7.1.1.Learn programming using R - sj50179/Google-Data-Analytics-Professional-Certificate GitHub Wiki

The R vs. Python debate

People often wonder which programming language they should learn first. You might be wondering about this, too. This certificate teaches the open-source programming language, R. R is a great starting point for foundational data analysis, and it has helpful packages that beginners can apply to projects. Python isn’t covered in the curriculum, but we encourage you to explore Python after completing the certificate. If you are curious about other programming languages, make every effort to continue learning.

Any language a beginner starts to learn will have some advantages and challenges. Let’s put this into context by looking at R and Python. The following table is a high-level overview based on a sampling of articles and opinions of those in the field. You can review the information without necessarily picking a side in the R vs. Python debate. In fact, if you check out RStudio’s blog article in the Additional resources section, it’s actually more about working together than winning a debate.

Languages R Python
Common features - Open-source
- Data stored in data frames
- Formulas and functions readily available
- Community for code development and support
- Open-source
- Data stored in data frames
- Formulas and functions readily available
- Community for code development and support
Unique advantages - Data manipulation, data visualization, and statistics packages
- "Scalpel" approach to data: find packages to do what you want with the data
- Easy syntax for machine learning needs
- Integrates with cloud platforms like Google Cloud, Amazon Web Services, and Azure
Unique challenges - Inconsistent naming conventions make it harder for beginners to select the right functions
- Methods for handling variables may be a little complex for beginners to understand
- Many more decisions for beginners to make about data input/output, structure, variables, packages, and objects
- "Swiss army knife" approach to data: figure out a way to do what you want with the data

Additional resources

For more information on comparing R and Python, refer to these resources:

R versus Python, a comprehensive guide for data professionals

  • This article is written by a data professional with extensive experience using both languages and provides a detailed comparison.

R vs Python for Data Analysis — An Objective Comparison

Key takeaways

Certain aspects make some programming languages easier to learn than others.
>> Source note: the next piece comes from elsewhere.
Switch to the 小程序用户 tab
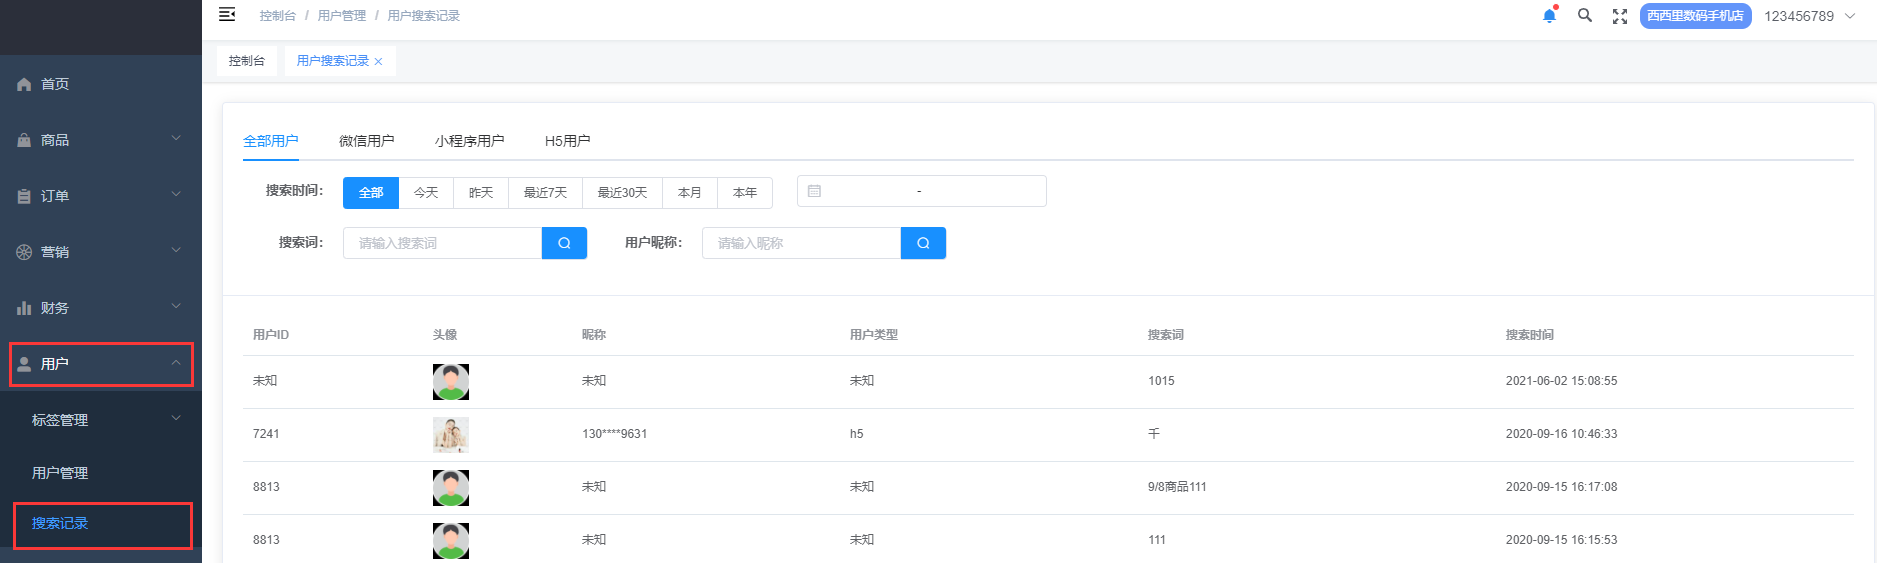469,141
But, that doesn’t make the harder languages impossible for beginners to learn. On the flip side, a programming language’s popularity doesn’t always make it the best language for beginners either.

R has been used by professionals who have a statistical or research-oriented approach to solving problems; among them are scientists, statisticians, and engineers. Python has been used by professionals looking for solutions in the data itself, those who must heavily mine data for answers; among them are data scientists, machine learning specialists, and software developers.

As you grow as a data analytics professional, you may need to learn additional programming languages. The skills and competencies you learn from your first programming experience are a good foundation. That's why this course focuses on the basics of R. You can develop the right perspective, that programming languages play an important part in the data analysis process no matter what job title you have.

The good news is that many of the concepts and coding principles that you will learn from using R in this course are transferable to other programming languages. You will also learn how to write R code in an Integrated Development Environment (IDE) called RStudio. RStudio allows you to manage projects that use R or Python, or even a combination of the two. Refer to RStudio: A Single Home for R & Python for more information. So, after you have worked with R and RStudio, learning Python or another programming language in the future will be more intuitive.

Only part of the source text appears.